Nothing but the lines from the one with "Monthly Special (316, 25)" through the end of the records below should be written out, and each must match word for word.

◆ RECORDED INFORMATION ◆
■ ■ ■ ■ ■ ■ ■

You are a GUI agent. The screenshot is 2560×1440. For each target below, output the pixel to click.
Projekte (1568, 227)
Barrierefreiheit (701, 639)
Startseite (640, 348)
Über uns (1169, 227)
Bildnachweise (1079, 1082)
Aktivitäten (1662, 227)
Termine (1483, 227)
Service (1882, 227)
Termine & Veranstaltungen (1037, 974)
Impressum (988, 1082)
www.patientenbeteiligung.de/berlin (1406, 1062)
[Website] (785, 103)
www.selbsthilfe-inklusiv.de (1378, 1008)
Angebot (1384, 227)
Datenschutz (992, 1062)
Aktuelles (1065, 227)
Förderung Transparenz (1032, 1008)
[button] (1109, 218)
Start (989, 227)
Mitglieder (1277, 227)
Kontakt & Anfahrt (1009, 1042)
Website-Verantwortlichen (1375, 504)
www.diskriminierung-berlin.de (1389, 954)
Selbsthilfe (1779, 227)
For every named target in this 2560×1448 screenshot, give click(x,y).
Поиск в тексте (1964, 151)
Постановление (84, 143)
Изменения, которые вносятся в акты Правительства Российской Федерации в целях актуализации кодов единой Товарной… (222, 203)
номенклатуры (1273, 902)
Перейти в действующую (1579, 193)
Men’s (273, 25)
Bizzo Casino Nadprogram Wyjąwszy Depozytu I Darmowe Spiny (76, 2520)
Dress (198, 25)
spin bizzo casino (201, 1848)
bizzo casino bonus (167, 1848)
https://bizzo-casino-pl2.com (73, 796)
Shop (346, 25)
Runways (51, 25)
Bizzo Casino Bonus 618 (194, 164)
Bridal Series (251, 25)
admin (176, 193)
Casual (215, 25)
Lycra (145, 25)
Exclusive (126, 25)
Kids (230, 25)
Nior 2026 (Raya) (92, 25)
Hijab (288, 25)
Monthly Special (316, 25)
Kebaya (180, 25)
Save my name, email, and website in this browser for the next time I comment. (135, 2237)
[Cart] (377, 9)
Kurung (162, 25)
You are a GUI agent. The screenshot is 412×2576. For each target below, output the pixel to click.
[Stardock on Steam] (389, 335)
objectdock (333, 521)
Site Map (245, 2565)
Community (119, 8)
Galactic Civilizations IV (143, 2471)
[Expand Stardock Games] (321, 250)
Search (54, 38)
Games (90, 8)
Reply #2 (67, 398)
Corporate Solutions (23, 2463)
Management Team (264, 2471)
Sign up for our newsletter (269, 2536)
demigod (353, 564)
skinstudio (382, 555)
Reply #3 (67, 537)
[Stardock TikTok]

■ ■ ■ ■ ■ ■ ■

◆ RESPONSE TO THIS TASK ◆
Monthly Special (316, 25)
Kebaya (180, 25)
Save my name, email, and website in this browser for the next time I comment. (135, 2237)
[Cart] (377, 9)
Kurung (162, 25)
You are a GUI agent. The screenshot is 412×2576. For each target below, output the pixel to click.
[Stardock on Steam] (389, 335)
objectdock (333, 521)
Site Map (245, 2565)
Community (119, 8)
Galactic Civilizations IV (143, 2471)
[Expand Stardock Games] (321, 250)
Search (54, 38)
Games (90, 8)
Reply #2 (67, 398)
Corporate Solutions (23, 2463)
Management Team (264, 2471)
Sign up for our newsletter (269, 2536)
demigod (353, 564)
skinstudio (382, 555)
Reply #3 (67, 537)
[Stardock TikTok]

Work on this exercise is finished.